At the time of data cut off for the OLE study, 14 adults with FA were included with up to 260 days (mean 99 days) of long-term daily treatment of 25 mg of nomlabofusp. Among these patients, more than 50% were non-ambulatory.
Key safety findings for long-term 25 mg daily nomlabofusp: Generally well tolerated with two participants that had serious adverse events that resolved within 24 hours and withdrew from the study; Most common adverse events were injection site reactions, with most being mild, brief in duration, and self-limited.
Key FXN data for long-term 25 mg daily nomlabofusp: Tissue FXN levels showed mean change from baseline of 1.32 pg/µg in buccal cells and 9.28 pg/µg in skin cells at Day 90; 25 mg of nomlabofusp increased and maintained tissue FXN levels over time, increasing from a mean level of 15% of HV at baseline to 30% in buccal cells and from 16% to 72% in skin cells at Day 90; Tissue FXN levels appear to reach steady-state levels by Day 30 in buccal cells.

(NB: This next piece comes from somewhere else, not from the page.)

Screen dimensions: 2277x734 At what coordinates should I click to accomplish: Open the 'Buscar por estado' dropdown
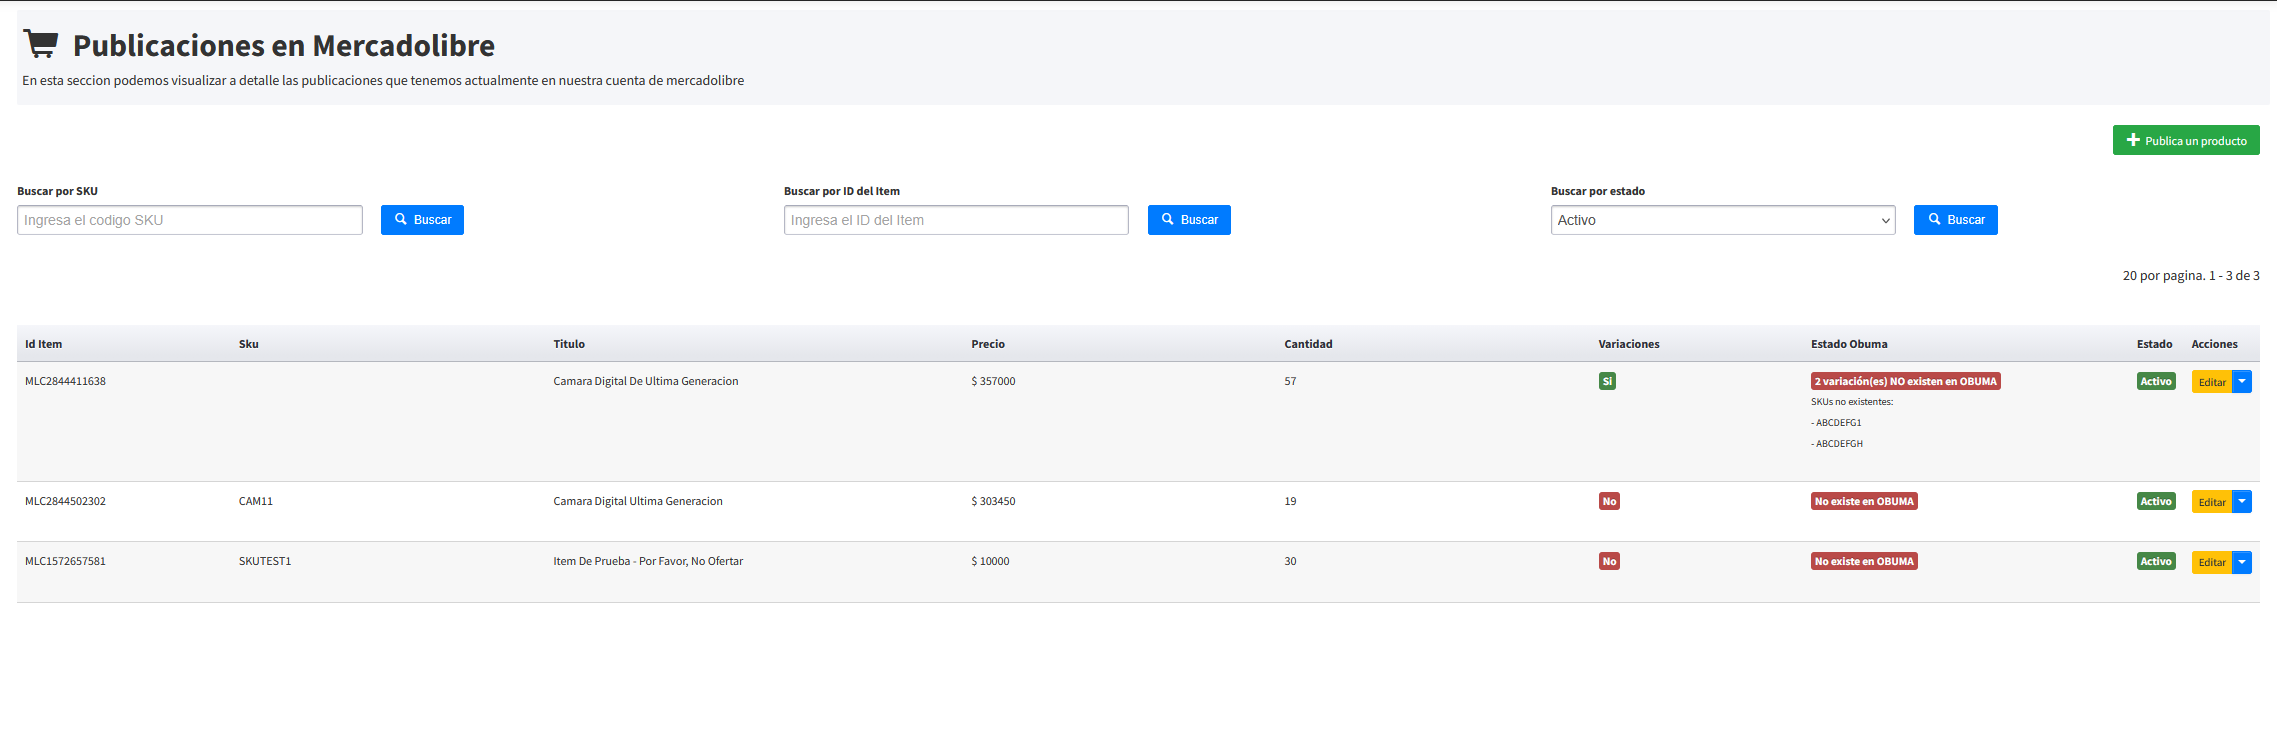1722,220
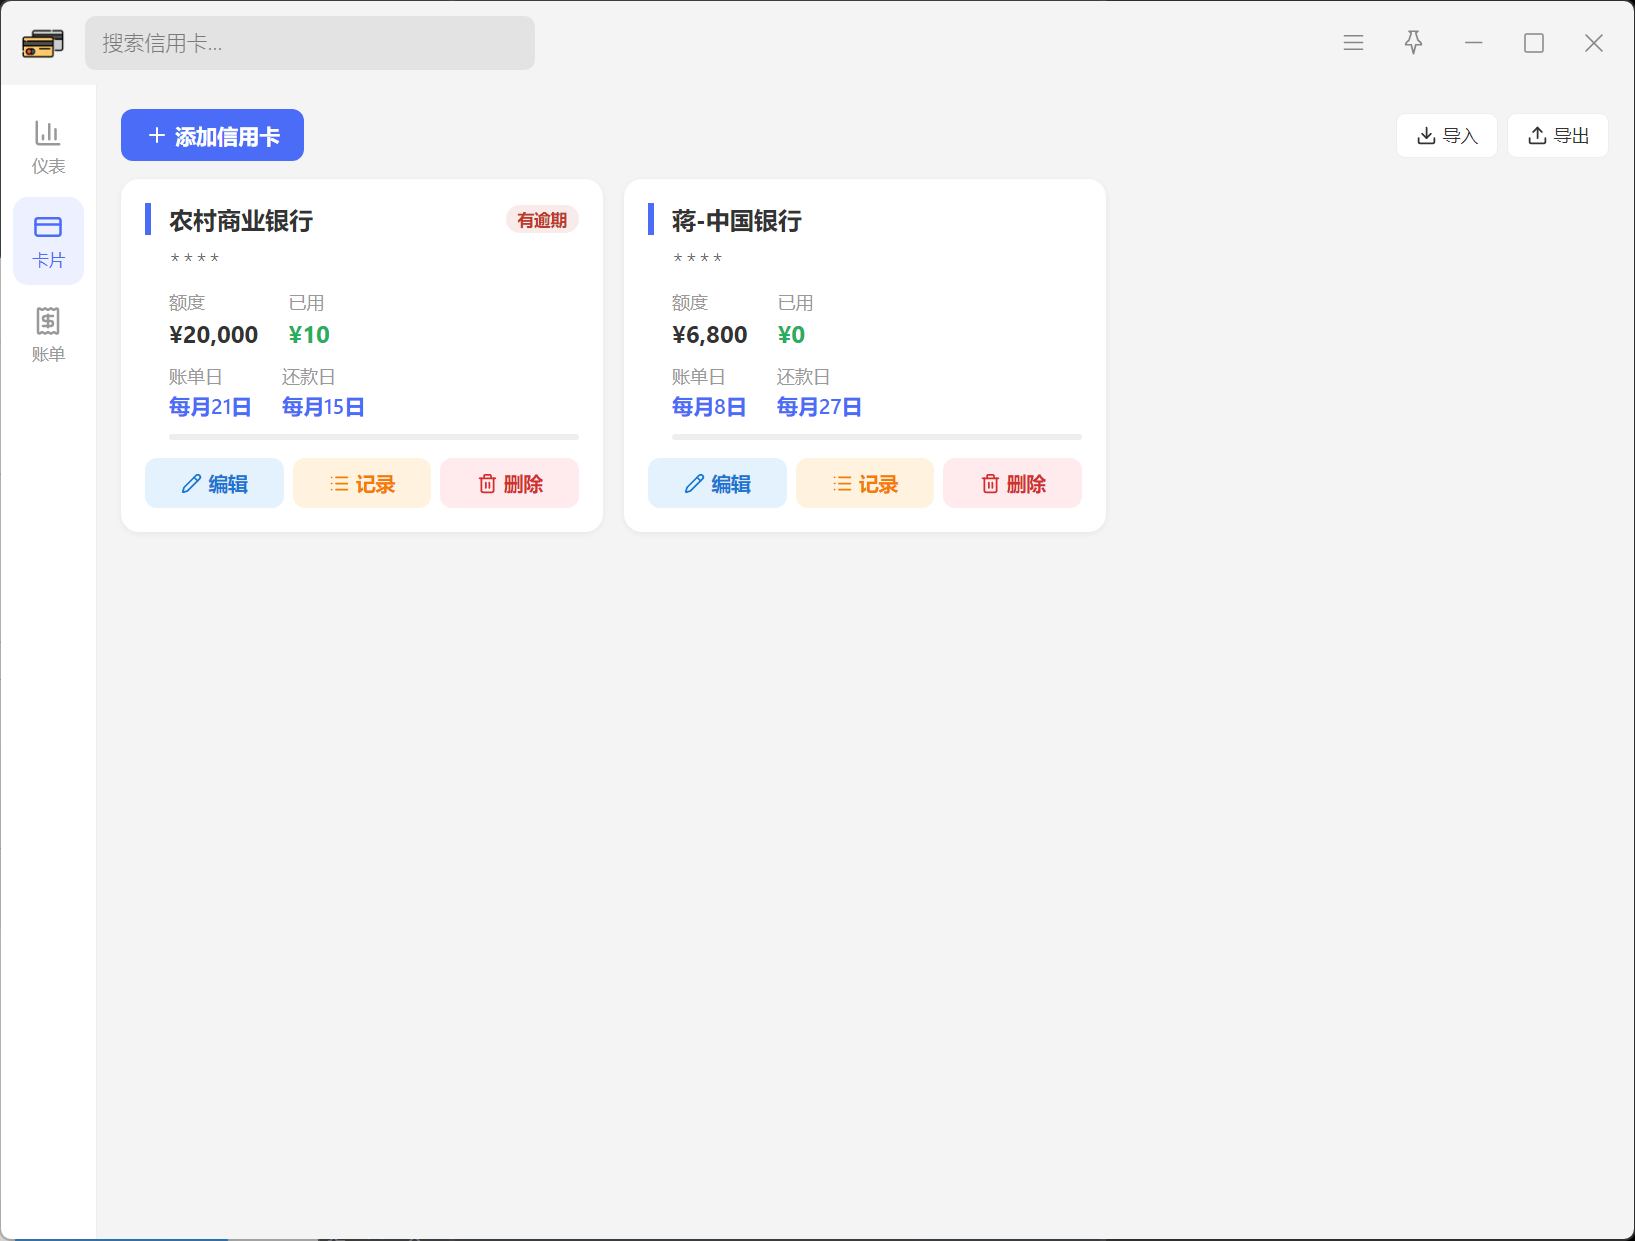Click the 导入 import button

pyautogui.click(x=1446, y=136)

Early trends towards improvement observed across a number of clinical outcomes for long-term 25 mg daily nomlabofusp: Decreased values indicating early trends towards improvement were observed in modified Friedreich Ataxia Rating Scale (mFARS), FARS-Activities of Daily Living (ADL), Modified Fatigue Impact Scale, and 9 Hole Peg Test at Day 90 relative to baseline; Supports potential that nomlabofusp administration may result in a clinical benefit across a broad spectrum of patients with FA.
Key pharmacokinetic data for long-term 25 mg daily nomlabofusp: Rapid absorption after subcutaneous administration; Exposure appeared to reach steady state in plasma by Day 30 with no further accumulation; Pharmacokinetic profile consistent with phase 1 and phase 2 studies.
Additional updates on nomlabofusp development programme: Dose increased to 50 mg in OLE study in 6 study participants with plan to increase dose in all other study participants; Screening adolescents for paediatric PK run-in study with dosing to initiate early next year at weight-based dose equivalent of 50 mg adult dose; plan to transition adolescents who complete study participation into OLE after analysis of PK and safety data; Evaluating global clinical sites for planned registration/confirmatory study; Advancing discussions with FDA on data package required to support accelerated approval, including supplementary nonclinical pharmacology investigations, and FXN, supportive PD, and safety and clinical outcomes data from the OLE study.
Larimar Therapeutics, Inc., is a clinical-stage biotechnology company focused on developing treatments for complex rare diseases. Larimar’s lead compound, nomlabofusp, is being developed as a potential treatment for Friedreich's ataxia.